REKOMENDASI DAN SARAN Pemanfaatan lahan di Hulu DAS sebaiknya menggunakan campuran pohon daur pendek, menengah dan panjang sehingga waktu tebang tidak bersamaan untuk mengurangi terjadinya erosi. Kompetisi antara pohon dan tanaman semusim dapat dikurangi dengan pengaturan jarak tanam serta dilakukan pemangkasan cabang pohon. Lahan dibawah tegakan pinus yang masih banyak belum dimanfaatkan dapat digunakan sebagai lokasi budidaya tanaman obat-obatan. Agroforestri secara berkelanjutan pada lahan pantai berpasir akan semakin meningkatkan pertumbuhan tanaman pokok serta hasil tanamans semusim. Hasil berupa kayu pertukangan yang maksimal bisa diperoleh antara 5 s/d 6 tahun jika hutan rakyat sengon dikembangkan pada ketinggian tempat tumbuh antara 200 s/d 400 m DPL dengan menerapkan jarak tanam yang direkomendasikan (3 m x 3 m, atau 3m x 4 m) dan harus dilakukan pemeliharaan (pemupukan, penjarangan, pembebasan dari gulma).
REKOMENDASI DAN SARAN Sejauh ini baik di Dinas Kehutanan maupun dinas lainnya belum ada peraturan maupun program yang secara komprehensif menaungi kegiatan pengembangan hutan rakyat pola agroforestry. Koordinasi antar lembaga masih belum terlihat, mengingat usaha untuk mencapai hal tersebut membutuhkan biaya, proses, dan waktu yang panjang. Oleh karena itu diperlukan koordinasi dan kerjasama antar lembaga dalam pelaksanaan kegiatan sehingga terjadinya tumpang tindih antara satu program dengan program lainnya dapat diminimalkan. Strategi diseminasi dan adopsi hasil-hasil iptek agroforestry dilakukan dengan cara pelaksanaan riset aksi terintegrasi, Sekolah Lapang Agroforestry, pengembangan agroforestry berbasis pasar, dan penyusunan kebijakan berbasis hasil riset.
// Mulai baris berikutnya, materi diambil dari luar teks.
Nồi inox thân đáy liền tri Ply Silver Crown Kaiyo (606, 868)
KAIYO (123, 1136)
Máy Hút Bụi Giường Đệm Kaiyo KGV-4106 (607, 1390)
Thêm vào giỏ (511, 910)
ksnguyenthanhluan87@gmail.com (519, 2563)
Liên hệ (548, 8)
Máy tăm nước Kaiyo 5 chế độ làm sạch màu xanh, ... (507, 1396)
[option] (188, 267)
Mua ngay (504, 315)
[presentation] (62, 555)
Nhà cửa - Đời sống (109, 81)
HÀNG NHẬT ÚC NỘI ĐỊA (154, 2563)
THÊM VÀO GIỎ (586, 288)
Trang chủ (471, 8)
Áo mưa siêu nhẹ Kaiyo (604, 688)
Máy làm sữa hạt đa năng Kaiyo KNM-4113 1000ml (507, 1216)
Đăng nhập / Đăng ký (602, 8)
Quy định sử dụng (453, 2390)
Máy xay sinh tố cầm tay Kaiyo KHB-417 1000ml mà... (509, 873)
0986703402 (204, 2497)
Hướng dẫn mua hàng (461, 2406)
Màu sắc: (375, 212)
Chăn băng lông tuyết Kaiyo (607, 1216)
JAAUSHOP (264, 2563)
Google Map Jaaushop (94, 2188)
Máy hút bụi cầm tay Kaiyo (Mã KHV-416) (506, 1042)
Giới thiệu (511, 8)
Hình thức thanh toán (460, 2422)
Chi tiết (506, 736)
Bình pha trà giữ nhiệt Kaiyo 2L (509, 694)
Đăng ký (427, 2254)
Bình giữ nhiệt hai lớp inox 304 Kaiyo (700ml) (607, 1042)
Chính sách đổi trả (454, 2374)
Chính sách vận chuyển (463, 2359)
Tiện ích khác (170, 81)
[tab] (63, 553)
REKOMENDASI DAN SARAN Dalam rangka mendukung keberlanjutan pengelolaan DAS, agroforestry perlu dipromosikan sebagai pola pengelolaan hutan dan lahan yang dapat dikoordinasikan dan disinergikan dengan kegiatan Dinas Kehutanan Perkebunan dan Dinas Pertanian Tanaman Pangan, yaitu: (a) Pembangunan Agroforestri dan (b) Pembangunan Hutan Rakyat Pola Pengkayaan, (c) Budidaya Pertanian Ramah Lingkungan dan (d) Budidaya Tanaman Terpadu. Penelitian agroforestri sampai saat ini masih banyak dalam skala plot. Oleh karena itu, penelitian kedepan diarahkan untuk pengembangan agroforestri dalam pengelolaan lanskap yang lebih luas dengan melibatkan pemberdayaan masyarakat dalam kerangka riset aksi. Pengembangan agroforestri dengan mengakomodasi produk unggulan daerah diharapkan dapat semakin mengangkat produk lokal yang menunjang kebutuhan pangan, energi dan meningkatkan kualitas lingkungan.